Businesses that could afford to foot the bill – possibly costing RM350 for two doses of the Sinovac vaccine per person – now have an inroad into securing faster vaccination for their workers under the SCVP, which is now open for registration.
Federation of Malaysian Business Associations (FMBA) vice-chairman Datuk Dr AT Kumararajah said enabling business owners to fast-track workers’ vaccination would not only help create a safer workplace environment but also open up new avenues such as the possibility of business travel.
“Companies can choose whether to enrol in this programme or go for the Public-Private Partnership Covid-19 Industry Immunisation Programme (Pikas), in which the cost per employee is RM90 for two doses of the vaccine.
“The government is not forcing anyone to go for the programmes but having these options is necessary, especially for businesses with an urgency.
“It is just a matter of deciding what is faster, easier, most affordable and what employers are able to do.
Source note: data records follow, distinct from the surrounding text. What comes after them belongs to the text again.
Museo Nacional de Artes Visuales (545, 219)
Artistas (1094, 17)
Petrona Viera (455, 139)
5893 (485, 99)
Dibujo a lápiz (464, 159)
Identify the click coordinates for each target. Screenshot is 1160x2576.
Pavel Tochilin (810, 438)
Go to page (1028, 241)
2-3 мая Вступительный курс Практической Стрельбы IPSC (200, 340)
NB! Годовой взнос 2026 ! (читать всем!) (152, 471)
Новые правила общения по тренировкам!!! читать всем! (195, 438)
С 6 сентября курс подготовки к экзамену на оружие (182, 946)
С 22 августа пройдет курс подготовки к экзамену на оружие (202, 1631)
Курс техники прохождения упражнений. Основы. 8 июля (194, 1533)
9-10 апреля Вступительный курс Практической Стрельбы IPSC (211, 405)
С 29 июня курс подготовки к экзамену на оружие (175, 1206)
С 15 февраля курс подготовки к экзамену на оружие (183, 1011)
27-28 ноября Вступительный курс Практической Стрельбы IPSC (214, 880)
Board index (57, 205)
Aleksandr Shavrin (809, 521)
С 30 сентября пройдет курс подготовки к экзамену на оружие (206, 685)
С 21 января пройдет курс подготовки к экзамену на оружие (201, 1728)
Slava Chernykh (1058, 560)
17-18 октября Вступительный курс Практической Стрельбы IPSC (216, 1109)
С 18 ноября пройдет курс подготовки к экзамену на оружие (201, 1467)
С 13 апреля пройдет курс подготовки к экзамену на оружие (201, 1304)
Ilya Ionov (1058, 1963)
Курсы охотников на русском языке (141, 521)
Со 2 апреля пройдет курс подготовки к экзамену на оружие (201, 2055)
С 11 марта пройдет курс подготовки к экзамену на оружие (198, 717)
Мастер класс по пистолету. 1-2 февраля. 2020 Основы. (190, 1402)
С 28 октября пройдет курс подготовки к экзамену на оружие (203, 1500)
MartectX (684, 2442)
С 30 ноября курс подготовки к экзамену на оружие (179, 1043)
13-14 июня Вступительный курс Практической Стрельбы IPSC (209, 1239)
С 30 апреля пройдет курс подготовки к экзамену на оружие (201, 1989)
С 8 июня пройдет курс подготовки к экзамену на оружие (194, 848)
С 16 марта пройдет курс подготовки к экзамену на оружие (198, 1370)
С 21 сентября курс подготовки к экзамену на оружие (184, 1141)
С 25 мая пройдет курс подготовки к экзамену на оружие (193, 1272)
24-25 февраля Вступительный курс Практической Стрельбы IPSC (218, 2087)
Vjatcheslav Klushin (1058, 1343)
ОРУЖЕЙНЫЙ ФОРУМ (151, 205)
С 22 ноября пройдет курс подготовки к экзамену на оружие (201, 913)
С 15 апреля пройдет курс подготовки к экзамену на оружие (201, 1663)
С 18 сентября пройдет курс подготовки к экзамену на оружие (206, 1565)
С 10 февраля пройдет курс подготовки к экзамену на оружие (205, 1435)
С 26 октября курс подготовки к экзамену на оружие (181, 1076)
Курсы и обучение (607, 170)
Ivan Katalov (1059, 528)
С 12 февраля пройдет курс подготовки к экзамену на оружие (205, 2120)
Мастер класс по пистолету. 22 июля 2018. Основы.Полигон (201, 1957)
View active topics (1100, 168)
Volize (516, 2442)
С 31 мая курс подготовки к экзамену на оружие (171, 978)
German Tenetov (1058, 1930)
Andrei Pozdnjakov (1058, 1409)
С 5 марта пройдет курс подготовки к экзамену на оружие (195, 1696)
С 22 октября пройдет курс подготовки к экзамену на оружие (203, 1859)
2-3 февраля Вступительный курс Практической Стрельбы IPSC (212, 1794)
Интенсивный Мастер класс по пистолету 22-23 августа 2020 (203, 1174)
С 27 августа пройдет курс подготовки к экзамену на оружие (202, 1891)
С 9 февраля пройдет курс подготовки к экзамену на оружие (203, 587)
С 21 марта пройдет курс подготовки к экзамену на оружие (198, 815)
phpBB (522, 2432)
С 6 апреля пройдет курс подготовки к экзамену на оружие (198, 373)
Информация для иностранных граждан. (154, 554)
Those who need to get it done faster now have options to do so,” he said.
He added that private healthcare facilities were due to pick up on offering paid vaccination to the public soon as well, offering a fast-track option for the general population who do not wish to wait for their turn in the free-of-charge National Covid-19 Immunisation Programme.
“This is a supply and demand story. All of these are towards vaccinating the population quickly,” he said.
Earlier in the year when the immunisation drive started, the government did not offer the option of paid vaccination programmes as they wanted to curtail the cannibalisation of vaccine supply, said Dr Kumararajah.
Malay Chamber of Commerce Malaysia chairman of the Selangor chapter Mohd Azli Md Yusof suggested the state government to allocate part of the money collected from employers for the programme to a fund to help struggling businesses.
He said that while they welcomed the move to ensure a higher percentage of the Selangor population and business community was vaccinated, the cost for the programme might be too steep for many employers.
“It would give the impression that companies with a lot of money will get faster vaccination for their employees while smaller companies which can’t afford to pay will be left behind.
“If the state government wants to impose a charge of RM350, we would suggest that they put part of the money into a fund to help less fortunate business owners,” he added.
Malaysian Indian Chamber of Commerce and Industry president Datuk N. Gobalakrishnan also welcomed the programme as a good move to help reach out to protect workers against Covid-19, but expressed his concern over the cost.SME Association of Malaysia president Datuk Michael Kang said any vaccination programme was welcomed as the goal was to speed up the drive to immunise as many members of the population as soon as possible.